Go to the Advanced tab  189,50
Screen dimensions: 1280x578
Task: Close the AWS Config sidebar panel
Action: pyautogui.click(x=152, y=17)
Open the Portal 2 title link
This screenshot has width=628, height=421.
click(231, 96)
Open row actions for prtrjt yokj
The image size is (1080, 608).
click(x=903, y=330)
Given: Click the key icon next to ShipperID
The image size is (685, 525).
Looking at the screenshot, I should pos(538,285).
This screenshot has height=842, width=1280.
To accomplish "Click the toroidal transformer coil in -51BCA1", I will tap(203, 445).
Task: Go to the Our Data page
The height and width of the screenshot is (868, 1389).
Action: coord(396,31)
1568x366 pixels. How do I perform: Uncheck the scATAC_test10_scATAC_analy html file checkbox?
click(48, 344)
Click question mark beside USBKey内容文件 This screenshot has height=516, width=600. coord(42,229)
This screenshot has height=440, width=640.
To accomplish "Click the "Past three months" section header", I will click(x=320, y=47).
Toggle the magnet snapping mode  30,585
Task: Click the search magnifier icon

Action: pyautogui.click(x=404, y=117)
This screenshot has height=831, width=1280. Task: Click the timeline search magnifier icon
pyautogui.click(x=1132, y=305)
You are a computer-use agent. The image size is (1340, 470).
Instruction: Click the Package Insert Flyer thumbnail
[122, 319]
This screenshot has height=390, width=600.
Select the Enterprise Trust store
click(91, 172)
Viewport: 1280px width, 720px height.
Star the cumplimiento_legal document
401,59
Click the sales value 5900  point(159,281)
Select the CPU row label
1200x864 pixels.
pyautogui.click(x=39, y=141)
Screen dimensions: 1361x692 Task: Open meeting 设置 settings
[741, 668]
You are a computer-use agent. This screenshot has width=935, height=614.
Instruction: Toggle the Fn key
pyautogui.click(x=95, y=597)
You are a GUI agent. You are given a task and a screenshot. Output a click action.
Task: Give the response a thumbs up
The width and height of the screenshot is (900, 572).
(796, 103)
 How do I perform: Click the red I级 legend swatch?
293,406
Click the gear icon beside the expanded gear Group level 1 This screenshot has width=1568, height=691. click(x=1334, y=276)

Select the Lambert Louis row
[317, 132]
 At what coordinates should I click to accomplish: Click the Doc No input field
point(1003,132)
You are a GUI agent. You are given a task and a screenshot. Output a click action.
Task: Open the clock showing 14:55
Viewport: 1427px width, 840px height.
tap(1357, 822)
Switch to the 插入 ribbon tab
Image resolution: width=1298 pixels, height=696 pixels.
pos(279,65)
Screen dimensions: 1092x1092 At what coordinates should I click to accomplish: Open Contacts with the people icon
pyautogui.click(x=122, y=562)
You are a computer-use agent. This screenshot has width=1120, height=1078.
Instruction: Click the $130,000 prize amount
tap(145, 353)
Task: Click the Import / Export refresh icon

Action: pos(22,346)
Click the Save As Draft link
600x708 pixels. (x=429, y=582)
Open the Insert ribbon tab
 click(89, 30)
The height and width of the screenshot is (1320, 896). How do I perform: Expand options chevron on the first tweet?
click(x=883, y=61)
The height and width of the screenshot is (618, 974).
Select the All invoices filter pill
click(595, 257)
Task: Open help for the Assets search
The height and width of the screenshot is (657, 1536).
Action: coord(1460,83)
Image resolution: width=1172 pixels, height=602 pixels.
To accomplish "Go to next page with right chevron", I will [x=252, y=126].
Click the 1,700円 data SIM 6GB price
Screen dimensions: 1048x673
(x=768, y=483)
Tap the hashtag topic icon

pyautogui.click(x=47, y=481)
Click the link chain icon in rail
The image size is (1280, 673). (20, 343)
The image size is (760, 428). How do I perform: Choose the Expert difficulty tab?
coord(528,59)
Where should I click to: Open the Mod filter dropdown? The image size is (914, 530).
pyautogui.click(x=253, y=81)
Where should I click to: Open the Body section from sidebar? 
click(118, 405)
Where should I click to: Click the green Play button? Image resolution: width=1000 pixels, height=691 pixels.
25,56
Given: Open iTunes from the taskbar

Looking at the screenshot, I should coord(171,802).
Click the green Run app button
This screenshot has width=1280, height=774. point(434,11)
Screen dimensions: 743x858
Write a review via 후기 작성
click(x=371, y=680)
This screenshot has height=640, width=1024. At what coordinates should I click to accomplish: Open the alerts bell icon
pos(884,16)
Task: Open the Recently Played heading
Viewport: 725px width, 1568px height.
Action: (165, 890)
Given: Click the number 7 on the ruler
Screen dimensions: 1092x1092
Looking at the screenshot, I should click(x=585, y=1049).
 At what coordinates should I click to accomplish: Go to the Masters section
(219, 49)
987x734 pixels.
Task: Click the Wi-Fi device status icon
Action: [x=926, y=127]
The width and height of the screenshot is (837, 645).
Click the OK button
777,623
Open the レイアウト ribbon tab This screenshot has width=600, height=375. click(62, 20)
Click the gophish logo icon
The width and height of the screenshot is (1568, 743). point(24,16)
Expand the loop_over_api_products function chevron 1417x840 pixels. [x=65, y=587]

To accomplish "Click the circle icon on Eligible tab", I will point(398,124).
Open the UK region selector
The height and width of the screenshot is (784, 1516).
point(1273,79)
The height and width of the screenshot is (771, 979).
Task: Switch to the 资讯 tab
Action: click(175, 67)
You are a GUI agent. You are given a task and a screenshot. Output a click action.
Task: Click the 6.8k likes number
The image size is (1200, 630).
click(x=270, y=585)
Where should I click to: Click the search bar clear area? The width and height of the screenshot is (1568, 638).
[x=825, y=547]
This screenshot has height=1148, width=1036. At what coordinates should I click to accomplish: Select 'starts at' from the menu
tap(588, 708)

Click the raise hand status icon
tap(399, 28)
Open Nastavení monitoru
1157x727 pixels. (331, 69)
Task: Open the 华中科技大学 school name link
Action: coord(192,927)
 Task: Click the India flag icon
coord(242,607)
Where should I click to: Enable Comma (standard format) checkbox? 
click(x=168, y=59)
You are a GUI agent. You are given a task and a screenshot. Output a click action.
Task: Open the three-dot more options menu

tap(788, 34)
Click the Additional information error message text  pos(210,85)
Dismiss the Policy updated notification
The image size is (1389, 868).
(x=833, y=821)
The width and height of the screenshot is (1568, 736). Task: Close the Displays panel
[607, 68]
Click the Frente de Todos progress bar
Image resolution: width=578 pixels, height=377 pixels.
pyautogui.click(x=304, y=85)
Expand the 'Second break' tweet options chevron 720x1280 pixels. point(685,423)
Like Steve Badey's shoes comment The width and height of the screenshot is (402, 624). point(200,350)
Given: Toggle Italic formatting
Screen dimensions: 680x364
=-=-=-=-=
**TASK TO COMPLETE**
Search the listing above for the string "beside" and return each line it appears on.

**RESPONSE AREA**
Click question mark beside USBKey内容文件 This screenshot has height=516, width=600. coord(42,229)
Click the gear icon beside the expanded gear Group level 1 This screenshot has width=1568, height=691. click(x=1334, y=276)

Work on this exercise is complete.